Published onA Child's Sight
A previously normal 6-month-old girl was seen for neuro-ophthalmic consultation for abnormal eye movements.
Torticollis to the right started 2 weeks previously, then head nodding began. Eye blinking then started, and the eyes were noticed to move side to side. Right foot and arm twitching were observed when she was sleeping. On examination, she fixed and followed with both eyes together. Ductions were full, but she had arrhythmic, chaotic, multidirectional random conjugate saccades. In addition, she had episodic blinking and head movements. There were no arm or leg movements.
Anterior segment was normal (pen light). The dilated fundus examination revealed normal discs and retinas.
What is your diagnosis and workup?
The abnormal eye movements were most consistent with opsoclonus. They were too irregular for nystagmus or spasmus nutans. The blinking and head movements were consistent with myoclonus. In half the cases of opsoclonus-myoclonus in children, the cause is either idiopathic or post-viral (cerebellitis). However, half may harbor an underlying neuroblastoma. In these cases the opsoclonusmyoclonus is caused by a remote, or paraneoplastic, effect of the cancer. Therefore, in suspected cases we recommend imaging of the head/neck/chest/abdomen/pelvis, urine vanillylmandelic acid (VMA), and homovanillic acid (HVA), as well as an metaiodobenzylguanidine (MIBG) scan.
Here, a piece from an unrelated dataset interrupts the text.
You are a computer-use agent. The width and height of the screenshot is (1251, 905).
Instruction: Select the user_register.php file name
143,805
The CT scan of the 6-month-old’s chest/abdomen/pelvis showed a soft tissue mass in the right paramedian aortocaval region which encased the right renal artery and caused mass effect on the inferior vena cava. The mass appeared distinct from the adrenal gland and was in the region of the parasympathetic chain.
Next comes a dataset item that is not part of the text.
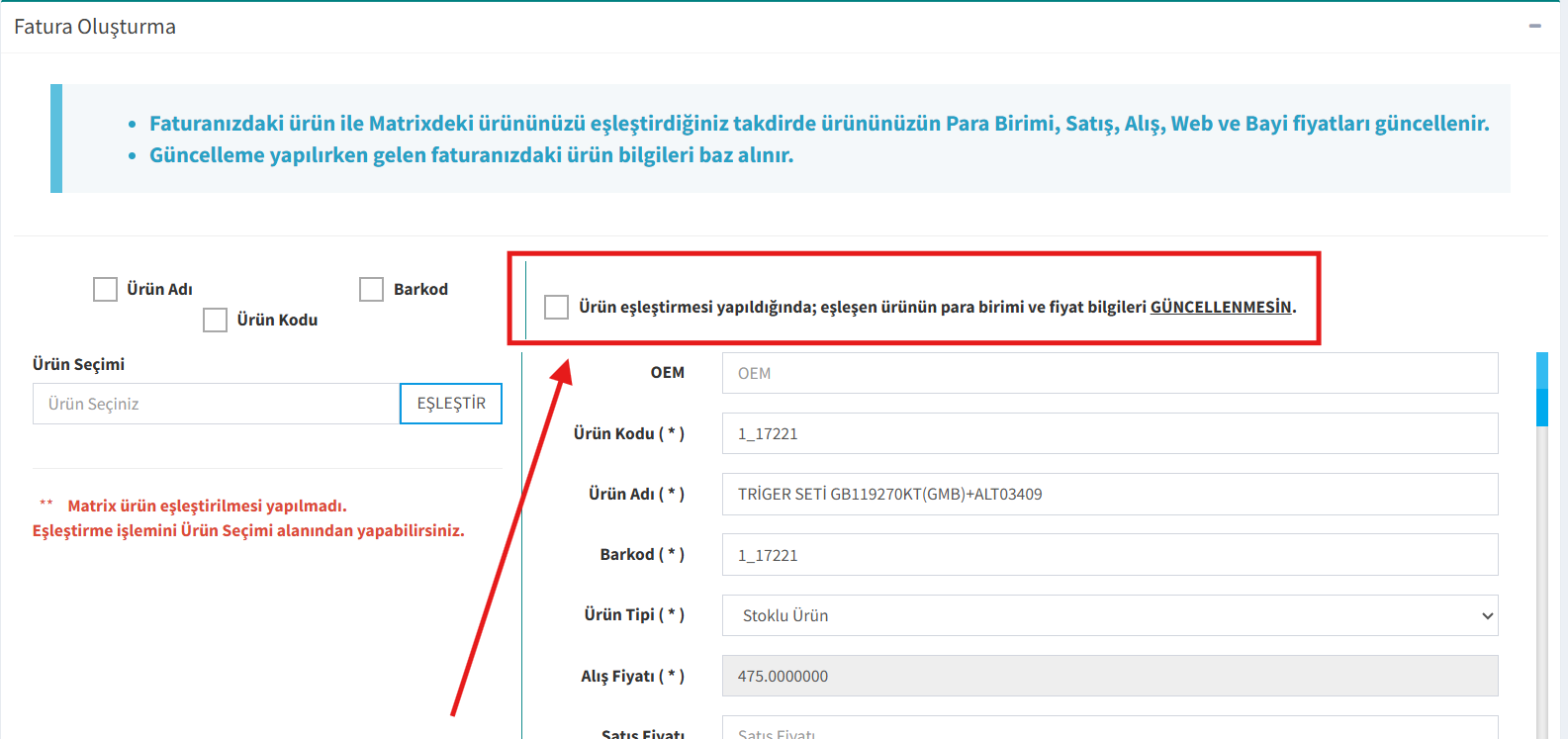1568x739 pixels.
Task: Click the blue vertical scrollbar thumb
Action: tap(1541, 389)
MIBG scan confirmed the soft tissue mass in the region of the right adrenal gland. Spot urine HMA/VMA was unremarkable (the urine tests are sometimes normal when the neuroblastoma is relatively small).
The patient had an exploratory laparotomy for resection of the retroperitoneal mass. The tumor was located posterior and medial to the vena cava and behind the aorta. The histology showed poorly differentiated neuroblastoma with a low mitosis-karyorrhexis index, at this age consistent with International Neuroblastoma Pathology Classification favorable histology. Bone marrow biopsy, done for staging of possible metastatic disease, was negative.
The opsoclonus continued post-operatively, and therefore cycles of intravenous gammaglobulin (IVIG) and corticosteroid infusions were initiated. At her last exam six months post-operatively, there was no opsoclonus or myoclonus.
She will have surveillance scanning every six months until she is 5 years old.
In conclusion, this child had opsoclonus-myoclonus syndrome as a paraneoplastic effect of neuroblastoma.
Liu GT, Volpe NJ, Galetta SL. Neuro-ophthalmology: Diagnosis and Management. Second Edition. London, Elsevier, 2010.